§ **DATA EXTRACT**:
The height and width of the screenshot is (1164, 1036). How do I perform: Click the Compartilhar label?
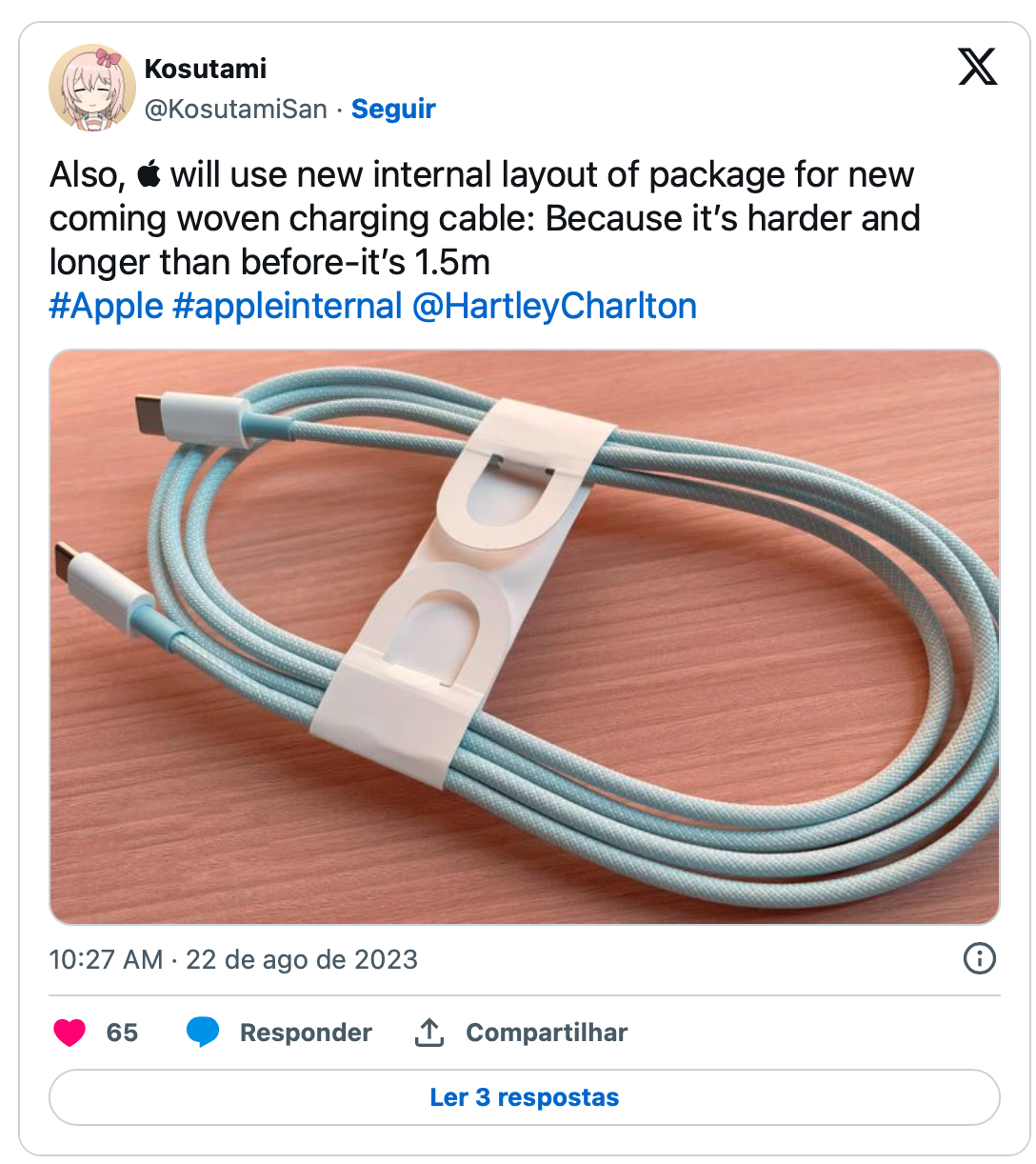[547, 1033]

==

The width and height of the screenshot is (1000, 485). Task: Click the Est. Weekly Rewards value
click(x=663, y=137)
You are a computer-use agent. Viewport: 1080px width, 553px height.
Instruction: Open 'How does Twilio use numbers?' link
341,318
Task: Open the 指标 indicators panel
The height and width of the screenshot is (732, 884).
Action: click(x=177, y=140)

§ **ASSIGNED TASK**: Look back at the data above. Transcribe exactly the lines starting at the line that contains "The width and" and ending at the line that contains "Task: Open the 指标 indicators panel".

§ **TASK RESPONSE**:
The width and height of the screenshot is (1000, 485). Task: Click the Est. Weekly Rewards value
click(x=663, y=137)
You are a computer-use agent. Viewport: 1080px width, 553px height.
Instruction: Open 'How does Twilio use numbers?' link
341,318
Task: Open the 指标 indicators panel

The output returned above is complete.